**Directions for this task**
Please write out exactly the lines of the data below from the line holding "This screenshot has width=1080, height=802." through the line holding "Click the purple", and leave out the rest.

Stored records:
* * * * * * * * *

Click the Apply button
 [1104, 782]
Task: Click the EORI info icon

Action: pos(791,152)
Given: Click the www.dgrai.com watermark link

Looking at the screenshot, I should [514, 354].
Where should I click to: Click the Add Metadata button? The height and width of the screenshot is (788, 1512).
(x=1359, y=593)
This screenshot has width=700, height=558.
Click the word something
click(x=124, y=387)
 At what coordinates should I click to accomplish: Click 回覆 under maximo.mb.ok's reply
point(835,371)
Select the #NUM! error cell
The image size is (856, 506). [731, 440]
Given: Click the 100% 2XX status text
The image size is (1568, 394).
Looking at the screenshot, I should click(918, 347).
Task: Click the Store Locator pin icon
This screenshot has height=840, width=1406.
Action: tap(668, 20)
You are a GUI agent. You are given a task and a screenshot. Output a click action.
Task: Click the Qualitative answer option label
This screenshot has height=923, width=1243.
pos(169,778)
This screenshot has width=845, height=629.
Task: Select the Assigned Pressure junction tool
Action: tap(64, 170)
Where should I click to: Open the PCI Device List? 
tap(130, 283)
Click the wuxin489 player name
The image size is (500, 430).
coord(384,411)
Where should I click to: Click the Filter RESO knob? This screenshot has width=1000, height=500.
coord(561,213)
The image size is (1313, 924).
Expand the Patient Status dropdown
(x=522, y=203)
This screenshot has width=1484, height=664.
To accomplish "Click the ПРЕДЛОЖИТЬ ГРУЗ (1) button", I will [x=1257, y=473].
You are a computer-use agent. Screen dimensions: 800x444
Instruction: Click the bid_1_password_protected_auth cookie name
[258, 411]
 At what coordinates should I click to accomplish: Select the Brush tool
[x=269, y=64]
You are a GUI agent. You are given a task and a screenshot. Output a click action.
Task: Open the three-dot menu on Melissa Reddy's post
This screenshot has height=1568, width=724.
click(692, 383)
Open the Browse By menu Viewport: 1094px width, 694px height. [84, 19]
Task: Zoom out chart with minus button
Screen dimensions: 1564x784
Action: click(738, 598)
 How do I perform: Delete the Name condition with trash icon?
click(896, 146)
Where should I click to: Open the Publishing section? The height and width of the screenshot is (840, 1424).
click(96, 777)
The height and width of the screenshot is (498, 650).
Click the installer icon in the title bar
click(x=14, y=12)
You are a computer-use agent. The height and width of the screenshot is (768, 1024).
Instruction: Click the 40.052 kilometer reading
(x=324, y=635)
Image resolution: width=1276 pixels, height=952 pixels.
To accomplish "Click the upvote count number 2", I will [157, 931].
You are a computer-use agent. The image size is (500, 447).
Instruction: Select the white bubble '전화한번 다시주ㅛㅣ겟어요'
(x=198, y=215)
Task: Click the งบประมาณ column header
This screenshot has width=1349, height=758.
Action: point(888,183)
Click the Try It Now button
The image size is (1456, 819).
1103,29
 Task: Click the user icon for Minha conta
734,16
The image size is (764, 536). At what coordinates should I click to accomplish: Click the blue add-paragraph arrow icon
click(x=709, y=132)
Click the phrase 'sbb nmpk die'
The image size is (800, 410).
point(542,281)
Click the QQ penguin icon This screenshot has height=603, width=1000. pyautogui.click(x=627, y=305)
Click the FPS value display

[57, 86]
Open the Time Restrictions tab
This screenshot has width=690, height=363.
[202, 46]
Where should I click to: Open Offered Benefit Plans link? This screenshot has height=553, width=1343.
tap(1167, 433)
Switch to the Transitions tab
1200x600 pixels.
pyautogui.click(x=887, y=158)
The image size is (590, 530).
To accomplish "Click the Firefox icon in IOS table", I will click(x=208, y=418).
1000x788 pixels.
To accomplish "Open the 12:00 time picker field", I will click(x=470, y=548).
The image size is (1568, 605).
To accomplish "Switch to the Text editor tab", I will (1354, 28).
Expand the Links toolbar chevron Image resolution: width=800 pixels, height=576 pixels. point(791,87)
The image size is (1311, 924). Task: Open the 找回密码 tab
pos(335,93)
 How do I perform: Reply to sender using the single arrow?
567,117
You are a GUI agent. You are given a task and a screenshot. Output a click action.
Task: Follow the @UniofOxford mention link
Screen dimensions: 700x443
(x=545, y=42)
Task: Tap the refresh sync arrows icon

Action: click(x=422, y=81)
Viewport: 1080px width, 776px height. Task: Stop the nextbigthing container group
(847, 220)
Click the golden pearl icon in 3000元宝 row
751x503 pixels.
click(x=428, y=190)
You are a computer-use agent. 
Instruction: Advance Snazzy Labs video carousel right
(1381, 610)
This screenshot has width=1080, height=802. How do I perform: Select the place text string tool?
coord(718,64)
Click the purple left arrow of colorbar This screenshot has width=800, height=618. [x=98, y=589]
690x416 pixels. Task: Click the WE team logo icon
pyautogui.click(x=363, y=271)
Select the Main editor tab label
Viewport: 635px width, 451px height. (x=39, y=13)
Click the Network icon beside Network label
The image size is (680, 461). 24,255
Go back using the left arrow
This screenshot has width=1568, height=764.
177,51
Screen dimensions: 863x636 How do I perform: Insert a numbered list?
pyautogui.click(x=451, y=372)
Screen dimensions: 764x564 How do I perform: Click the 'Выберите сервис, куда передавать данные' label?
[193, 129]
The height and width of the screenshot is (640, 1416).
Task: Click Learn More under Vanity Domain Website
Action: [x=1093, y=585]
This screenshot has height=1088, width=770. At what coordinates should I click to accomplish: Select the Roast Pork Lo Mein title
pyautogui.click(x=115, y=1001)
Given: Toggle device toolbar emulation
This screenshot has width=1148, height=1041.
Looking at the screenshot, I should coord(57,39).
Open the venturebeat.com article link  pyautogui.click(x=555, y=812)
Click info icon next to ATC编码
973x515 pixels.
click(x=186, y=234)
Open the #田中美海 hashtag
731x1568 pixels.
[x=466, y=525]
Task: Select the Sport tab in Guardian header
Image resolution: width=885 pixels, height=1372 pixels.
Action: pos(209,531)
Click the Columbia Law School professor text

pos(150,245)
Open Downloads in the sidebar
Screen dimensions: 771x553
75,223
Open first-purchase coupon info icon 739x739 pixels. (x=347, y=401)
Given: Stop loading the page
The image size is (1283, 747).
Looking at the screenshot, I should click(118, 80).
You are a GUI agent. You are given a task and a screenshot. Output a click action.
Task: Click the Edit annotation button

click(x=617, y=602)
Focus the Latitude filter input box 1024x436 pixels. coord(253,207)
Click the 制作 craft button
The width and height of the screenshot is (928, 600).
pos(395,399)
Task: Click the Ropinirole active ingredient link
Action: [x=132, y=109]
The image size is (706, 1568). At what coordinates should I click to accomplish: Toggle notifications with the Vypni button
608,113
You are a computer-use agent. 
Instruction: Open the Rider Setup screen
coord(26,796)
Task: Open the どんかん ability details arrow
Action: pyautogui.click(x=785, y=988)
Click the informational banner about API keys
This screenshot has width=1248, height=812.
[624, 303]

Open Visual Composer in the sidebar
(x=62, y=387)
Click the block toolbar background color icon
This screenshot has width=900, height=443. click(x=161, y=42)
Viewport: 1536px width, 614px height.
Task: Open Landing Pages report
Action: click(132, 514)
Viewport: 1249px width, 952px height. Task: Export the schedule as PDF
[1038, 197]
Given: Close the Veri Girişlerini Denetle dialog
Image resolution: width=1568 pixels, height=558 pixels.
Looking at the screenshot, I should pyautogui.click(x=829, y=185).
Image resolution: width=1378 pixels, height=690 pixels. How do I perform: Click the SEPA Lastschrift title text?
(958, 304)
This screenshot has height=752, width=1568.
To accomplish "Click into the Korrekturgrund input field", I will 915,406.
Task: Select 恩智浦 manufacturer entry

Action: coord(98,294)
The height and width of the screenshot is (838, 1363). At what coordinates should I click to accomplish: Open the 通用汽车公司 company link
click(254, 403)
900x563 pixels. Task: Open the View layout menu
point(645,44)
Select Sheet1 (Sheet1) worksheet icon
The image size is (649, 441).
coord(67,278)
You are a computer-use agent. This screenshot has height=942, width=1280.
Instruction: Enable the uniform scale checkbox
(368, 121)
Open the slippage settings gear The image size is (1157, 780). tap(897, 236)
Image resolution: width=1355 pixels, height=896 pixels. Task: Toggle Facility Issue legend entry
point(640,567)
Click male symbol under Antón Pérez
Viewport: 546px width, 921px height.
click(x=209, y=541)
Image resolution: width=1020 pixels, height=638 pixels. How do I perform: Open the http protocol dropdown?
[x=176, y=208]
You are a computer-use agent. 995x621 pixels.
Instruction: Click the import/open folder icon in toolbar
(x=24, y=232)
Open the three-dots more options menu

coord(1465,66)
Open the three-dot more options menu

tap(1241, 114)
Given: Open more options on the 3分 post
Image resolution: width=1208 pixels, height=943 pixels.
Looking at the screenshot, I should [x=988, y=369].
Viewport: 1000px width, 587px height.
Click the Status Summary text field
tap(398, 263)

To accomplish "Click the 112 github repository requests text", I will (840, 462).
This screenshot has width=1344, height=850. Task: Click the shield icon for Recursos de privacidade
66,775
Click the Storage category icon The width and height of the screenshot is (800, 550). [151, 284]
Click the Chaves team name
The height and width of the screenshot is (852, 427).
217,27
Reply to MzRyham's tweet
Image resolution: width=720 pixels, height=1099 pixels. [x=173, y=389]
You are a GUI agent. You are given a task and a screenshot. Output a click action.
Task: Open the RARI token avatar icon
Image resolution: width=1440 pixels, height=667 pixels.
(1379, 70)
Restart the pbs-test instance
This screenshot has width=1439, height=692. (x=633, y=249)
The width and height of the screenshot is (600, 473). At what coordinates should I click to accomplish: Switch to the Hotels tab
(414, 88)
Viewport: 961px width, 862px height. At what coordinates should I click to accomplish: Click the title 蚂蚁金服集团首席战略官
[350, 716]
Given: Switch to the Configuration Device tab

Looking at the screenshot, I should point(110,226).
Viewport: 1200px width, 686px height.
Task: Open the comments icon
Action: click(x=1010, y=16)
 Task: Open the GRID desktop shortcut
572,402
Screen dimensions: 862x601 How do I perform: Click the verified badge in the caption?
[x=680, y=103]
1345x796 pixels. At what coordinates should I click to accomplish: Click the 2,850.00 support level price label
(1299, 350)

* * * * * * * * *

**Answer**
This screenshot has width=1080, height=802. How do I perform: Select the place text string tool?
coord(718,64)
Click the purple left arrow of colorbar This screenshot has width=800, height=618. [x=98, y=589]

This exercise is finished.